‘Gives me the creeps,’ says Nellie, shivering.
‘It’s beautiful,’ is all I say, as, despite the cold and damp, the ivy creeping round the door, I see how this place must once have been. The original ceiling rose is still in place, with a chandelier and ornate cornices. The craftsmanship that had gone into building the place is stunning. I’m in awe.
There are doors off the main hall and we wonder which one to open first and what we might find behind it. The other two look at one another, then at me.
‘Hello?’ calls Nellie, in the direction of the stairs.
‘Nellie, there’s no one here. We just met the caretaker.’ Lizzie tuts. But we feel strangely as if we’re trespassing. I pick a door, grasp its mottled brass handle, and glance at my sisters, wondering what we might find.
They grab each other’s hands, then mine. I nudge the door with my shoulder.

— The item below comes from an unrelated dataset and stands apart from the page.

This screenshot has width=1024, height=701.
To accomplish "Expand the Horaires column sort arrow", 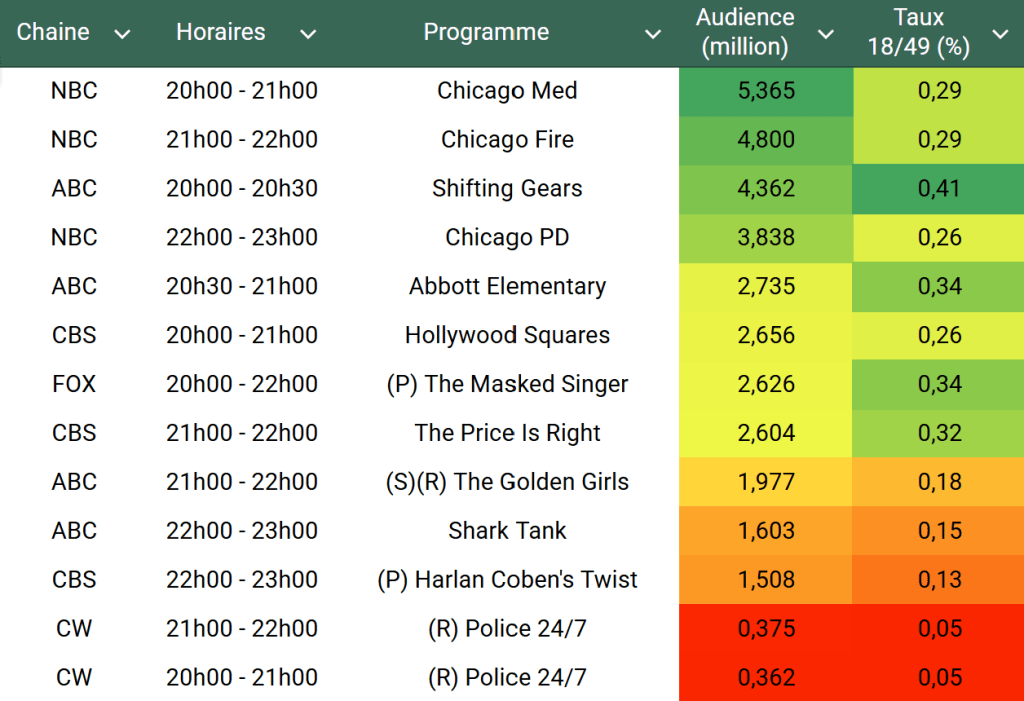I will [308, 34].
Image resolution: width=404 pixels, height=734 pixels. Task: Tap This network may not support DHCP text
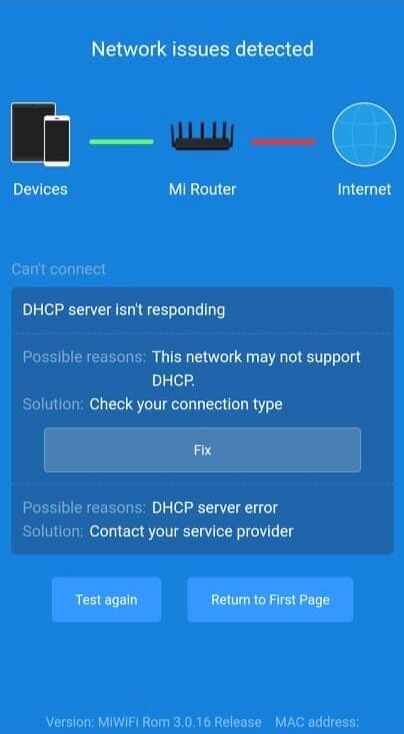click(256, 369)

We tumble into the big room together, then untangle ourselves and straighten up. The walls are a beautiful barely-blue, with gold on the doors and around the panelling. A high ceiling, and a huge fireplace, with marble surround and blackened back behind a wrought-iron grate. There is furniture: a long table, with chairs and candlesticks by the look of it, covered with sheets and blankets. Beyond that, there’s another room, a snug, perhaps, with a baby grand piano, and then the turret. I open a door to it, and a staircase spirals all the way to the top floor. A curved door leads down a few steps to what must be the kitchen.
We return to the hall and go into the billiard room – I think that’s what you’d call it – and then, the drawing room, with another beautiful fireplace and doors out to a moss-covered patio. There’s a big sideboard and a table with what looks like an antique gramophone, with a trumpet speaker. We walk across into the library: books fill the shelves and dust sheets cover the furniture, as if someone has just locked up and walked away.